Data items
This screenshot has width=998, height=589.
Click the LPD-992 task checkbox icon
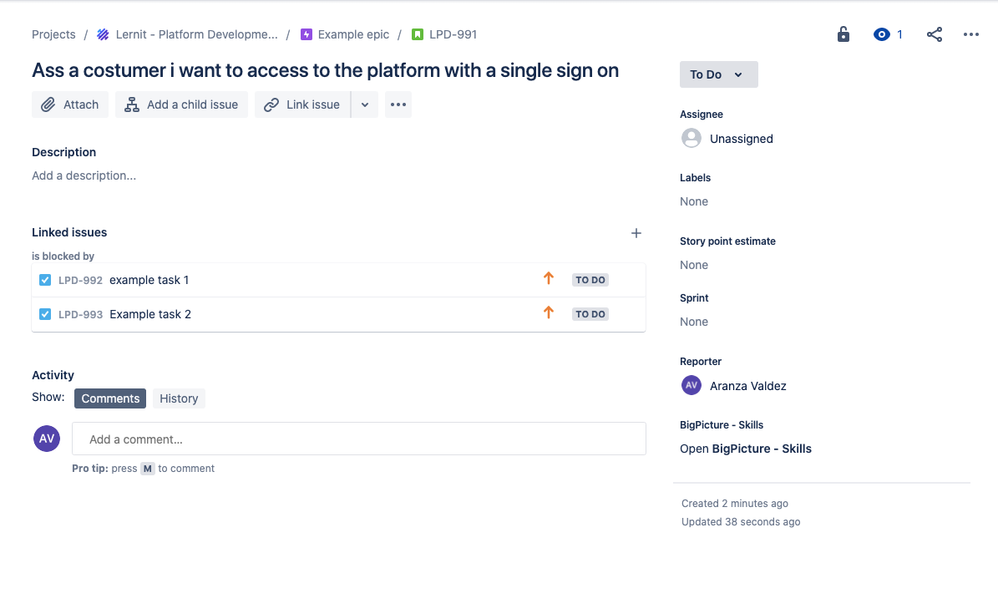point(45,280)
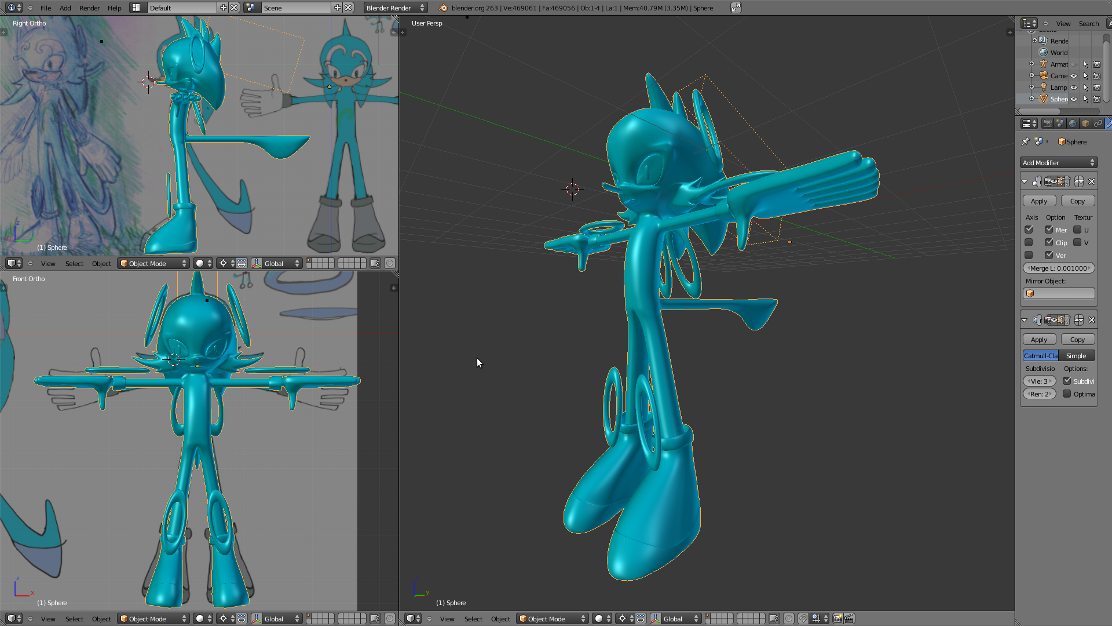Delete the Default screen layout X icon
The width and height of the screenshot is (1112, 626).
[235, 7]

* REQUIREMENTS:
Write out every line of the data above word for word, and leave the pictures out.

* SOLUTION TO THIS EXERCISE:
This screenshot has width=998, height=589.
Click the LPD-992 task checkbox icon
point(45,280)
Delete the Default screen layout X icon
The width and height of the screenshot is (1112, 626).
[235, 7]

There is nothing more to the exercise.